** Texte source **
Surréaliste, juif, roumain, dadaïste : termes à disposer
dans des ordres variés depuis différents dictionnaires, comme si les peintres de
l’école de Paris avaient besoin d’être nationalisés.
Le conférencier devant les amis du musée commença ainsi le
récit de la vie extraordinaire de l’artiste qui mérite d’être connu et l’œuvre
appréciée.
Victor Brauner est né en 1903 dans les Carpates où
s’implantèrent dès le Moyen-Âge des communautés juives, dans une famille dont les qualités de médium
du père étaient reconnues.
Il voyage très tôt, en Allemagne, terre
expressionniste, et en Autriche, avant de revenir, citoyen à part entière dans
le grande Roumanie.

** Extrait des données **
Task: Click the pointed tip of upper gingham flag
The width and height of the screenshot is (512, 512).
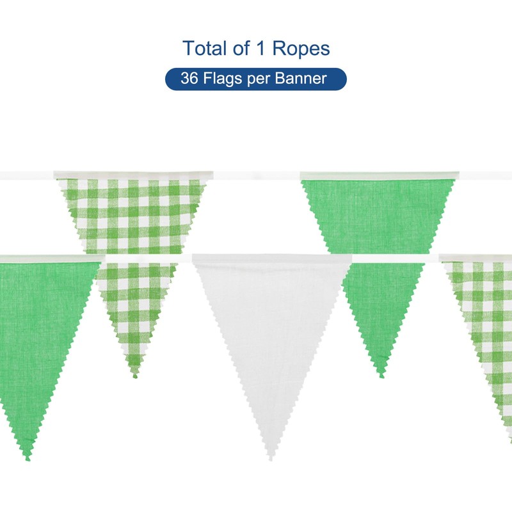Action: coord(135,374)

** Consigne **
Réécrivez le passage du texte sur Victor Brauner commençant par « Victor Brauner est » et se poursuivant jusqu'à « père étaient reconnues. », en y remplaçant « Victor Brauner » par « Le peintre ».

** Résultat final **
Le peintre est né en 1903 dans les Carpates où
s’implantèrent dès le Moyen-Âge des communautés juives, dans une famille dont les qualités de médium
du père étaient reconnues.